I hope for a worship night that is fundamentally grounded in listening for the Spirit, a playground of following Him that teaches us how to listen, hear, and act in real life.

I hope for evangelism rocking Charleston, for hundreds and thousands of people meeting Jesus in the next few years.  I want to see house churches/communities doubling and multiplying through discipleship, not just through borrowing other people already following the Lord.

But I get very frustrated when my vision is not what I see happening.  Because, frankly, I love my vision.  I love what could be.  And I’m affirmed often as a leader, as having wisdom, as discipling well, encouraging others, leading worship, in humility.  And so I begin to believe that my desires mirror those of God, and that any other plan or vision is obviously flawed.  And many are, yes, but so are mine, I am sure.  And I dream without practice, you see.  I can plan all day, but when landing craft hits the beach the Lord’s vision is often played much differently than it is on the drawing board.

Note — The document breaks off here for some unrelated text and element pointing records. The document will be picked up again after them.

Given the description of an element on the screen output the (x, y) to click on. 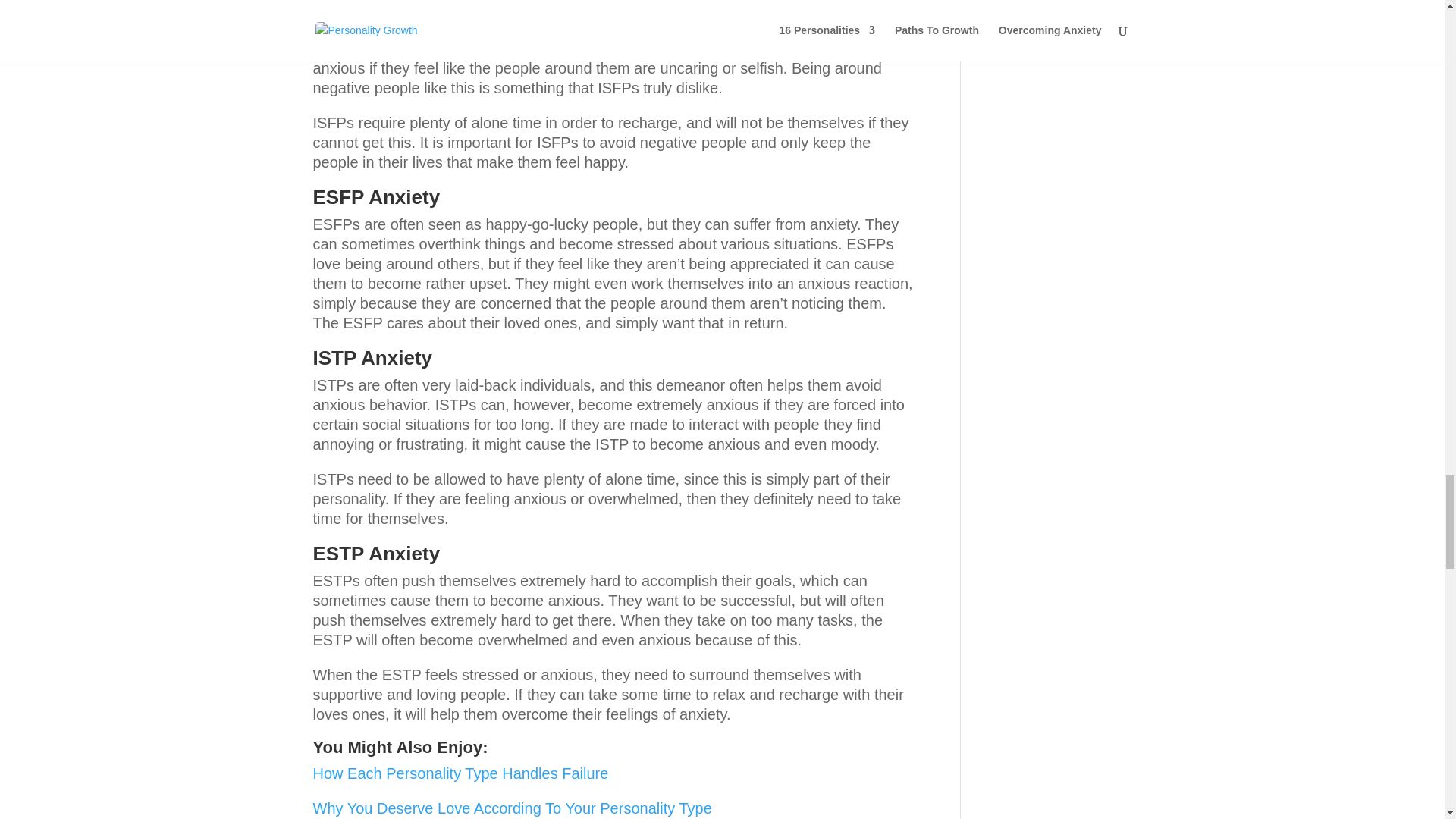
How Each Personality Type Handles Failure (460, 773)
Why You Deserve Love According To Your Personality Type (512, 808)
Given the description of an element on the screen output the (x, y) to click on. 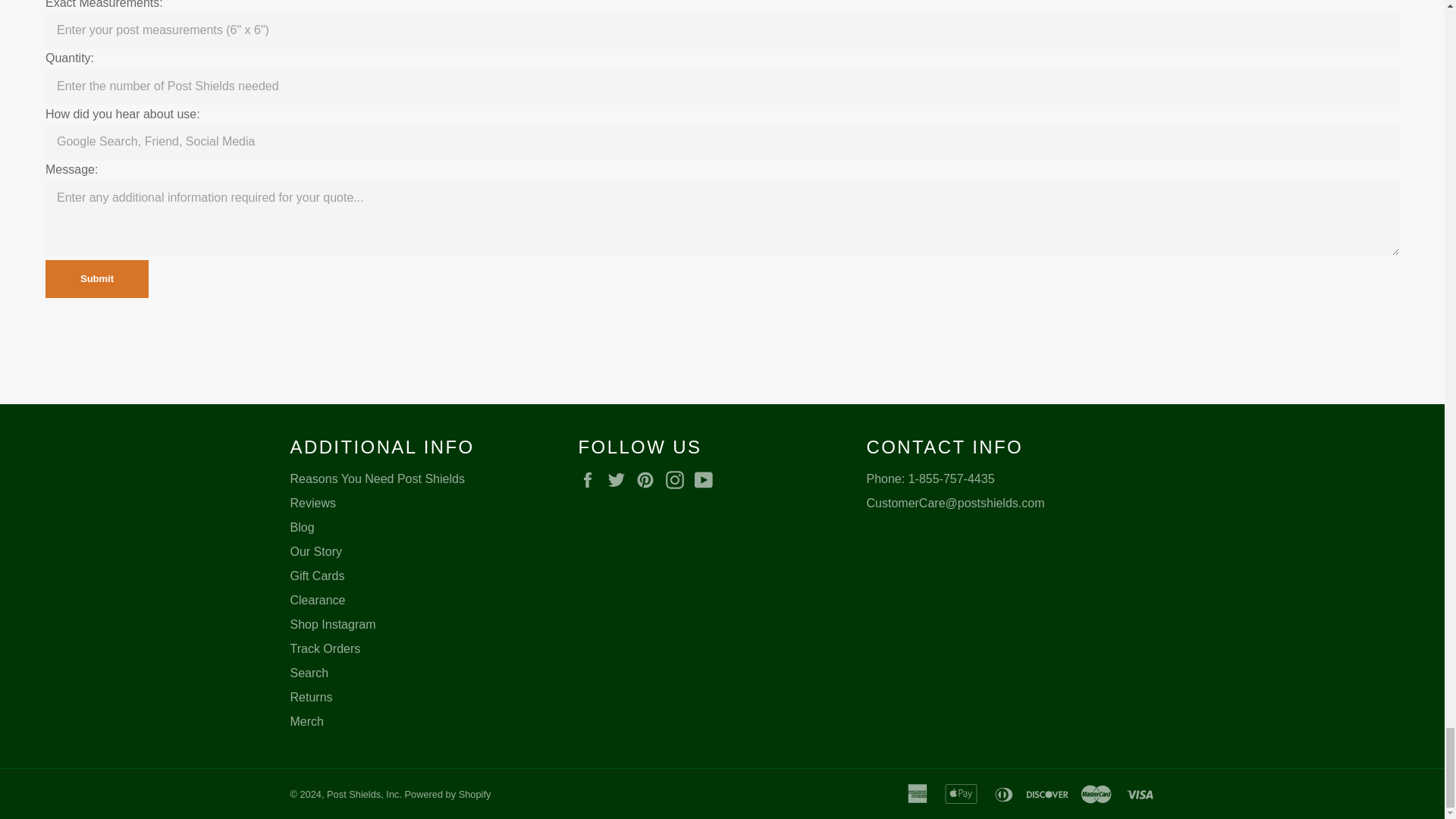
Gift Cards (316, 575)
Clearance (317, 599)
Post Shields, Inc on Pinterest (649, 479)
Post Shields, Inc on Twitter (620, 479)
Our Story (314, 551)
Reviews (311, 502)
Submit (96, 279)
Post Shields, Inc on Facebook (591, 479)
Reasons You Need Post Shields (376, 478)
Blog (301, 526)
Post Shields, Inc on YouTube (707, 479)
Post Shields, Inc on Instagram (678, 479)
Shop Instagram (332, 624)
Track Orders (324, 648)
Search (309, 672)
Given the description of an element on the screen output the (x, y) to click on. 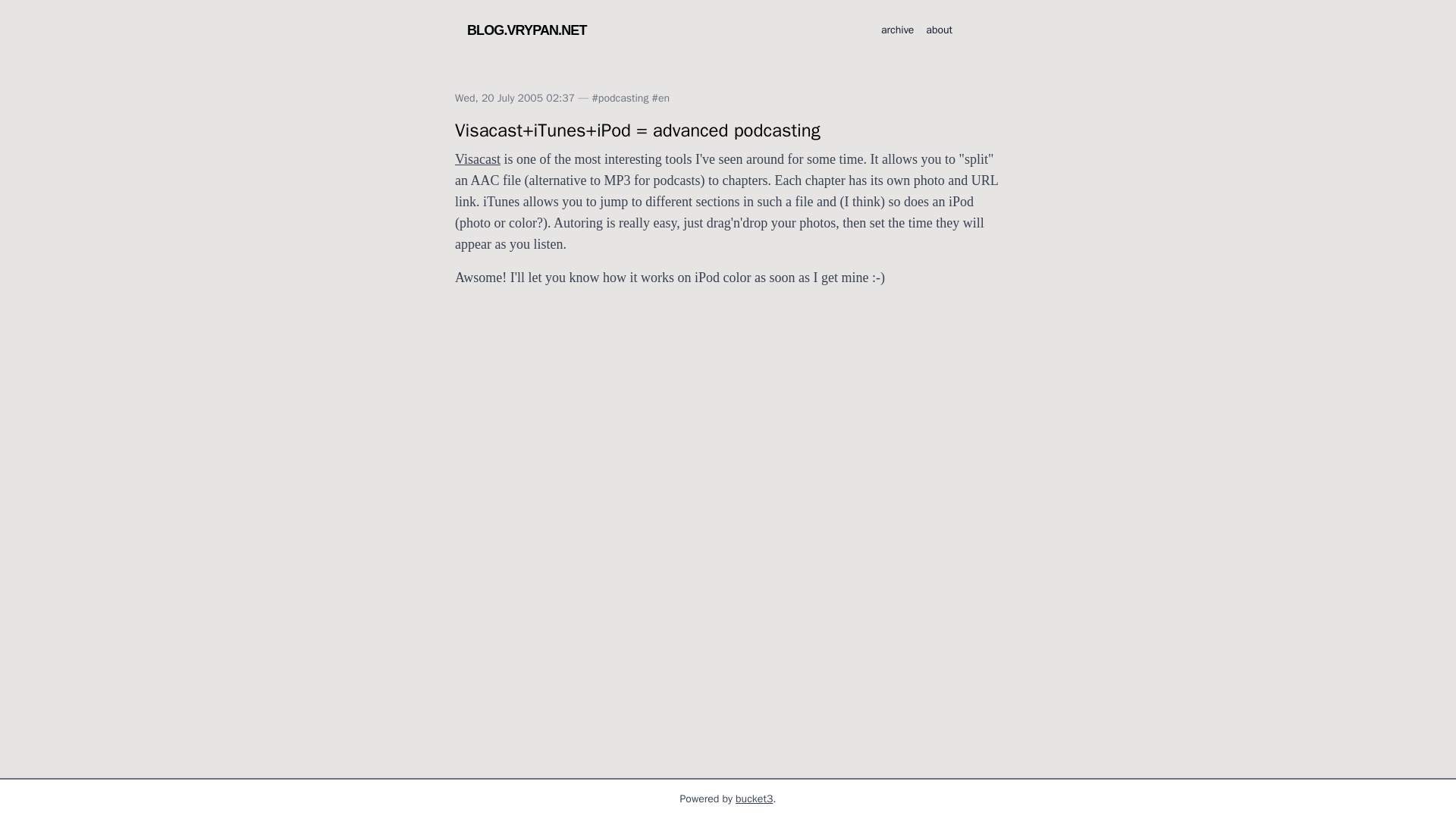
about (939, 30)
archive (897, 30)
Visacast (477, 159)
bucket3 (754, 798)
Wed, 20 July 2005 02:37 (514, 97)
BLOG.VRYPAN.NET (526, 29)
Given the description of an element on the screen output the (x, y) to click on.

Which leaves me needing to do a few things:
1) Confess my arrogance, and apologise.  My vision is not perfect.  I am not perfect.  The Lord is perfect.
2) Repent of Arrogance.  Namely, apologize to leaders that I have rebelled under, or been arrogantly smoldering under, and seek to live more humbly in submission to them.
3) Cherish the dream.  Don’t toss the dream just because I am a lousy messenger at times.  Pray about it, think about it, develop it with the guidance of wiser, older people.  Look for ways to pursue it.
4) Listen for timing.  Wait on the Lord’s timing.  It may be your vision is just to speak about and plan, and will not be fulfilled in your lifetime (David, building the temple).  Or maybe it will come to fruition much later in my life (Zachariah seeing baby Jesus).  Or, maybe it’ll come next fall.  Don't worry about it.

And in the meantime, walk in faithfulness to what I know and what I have.  I do not have to be a part of a perfect community, and certainly not a community developed on my cision.  But I am called to love God and man well, according the faith and gifts He has given me.  And to cherish the vision that I have.  How?  Still figuring that out.